EXERCISE PROMPT - Rewrite the material below with each "temperature label" changed to "temperature tag", keeping everything else the same.

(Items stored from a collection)
────────────────────

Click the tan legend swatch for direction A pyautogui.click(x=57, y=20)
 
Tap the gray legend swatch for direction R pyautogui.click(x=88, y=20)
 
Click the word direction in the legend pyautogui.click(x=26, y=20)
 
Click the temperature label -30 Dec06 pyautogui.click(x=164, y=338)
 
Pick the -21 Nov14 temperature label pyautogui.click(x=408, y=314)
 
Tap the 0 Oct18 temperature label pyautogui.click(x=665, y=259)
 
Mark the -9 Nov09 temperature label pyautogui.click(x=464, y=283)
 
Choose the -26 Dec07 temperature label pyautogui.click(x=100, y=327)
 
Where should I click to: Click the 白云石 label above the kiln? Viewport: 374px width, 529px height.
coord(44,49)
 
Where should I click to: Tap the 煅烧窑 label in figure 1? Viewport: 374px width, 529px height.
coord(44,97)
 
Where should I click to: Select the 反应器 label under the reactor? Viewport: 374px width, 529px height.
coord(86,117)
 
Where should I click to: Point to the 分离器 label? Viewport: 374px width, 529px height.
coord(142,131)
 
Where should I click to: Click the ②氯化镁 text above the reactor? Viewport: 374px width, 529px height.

────────────────────

TASK ANSWER -
Click the tan legend swatch for direction A pyautogui.click(x=57, y=20)
 
Tap the gray legend swatch for direction R pyautogui.click(x=88, y=20)
 
Click the word direction in the legend pyautogui.click(x=26, y=20)
 
Click the temperature tag -30 Dec06 pyautogui.click(x=164, y=338)
 
Pick the -21 Nov14 temperature tag pyautogui.click(x=408, y=314)
 
Tap the 0 Oct18 temperature tag pyautogui.click(x=665, y=259)
 
Mark the -9 Nov09 temperature tag pyautogui.click(x=464, y=283)
 
Choose the -26 Dec07 temperature tag pyautogui.click(x=100, y=327)
 
Where should I click to: Click the 白云石 label above the kiln? Viewport: 374px width, 529px height.
coord(44,49)
 
Where should I click to: Tap the 煅烧窑 label in figure 1? Viewport: 374px width, 529px height.
coord(44,97)
 
Where should I click to: Select the 反应器 label under the reactor? Viewport: 374px width, 529px height.
coord(86,117)
 
Where should I click to: Point to the 分离器 label? Viewport: 374px width, 529px height.
coord(142,131)
 
Where should I click to: Click the ②氯化镁 text above the reactor? Viewport: 374px width, 529px height.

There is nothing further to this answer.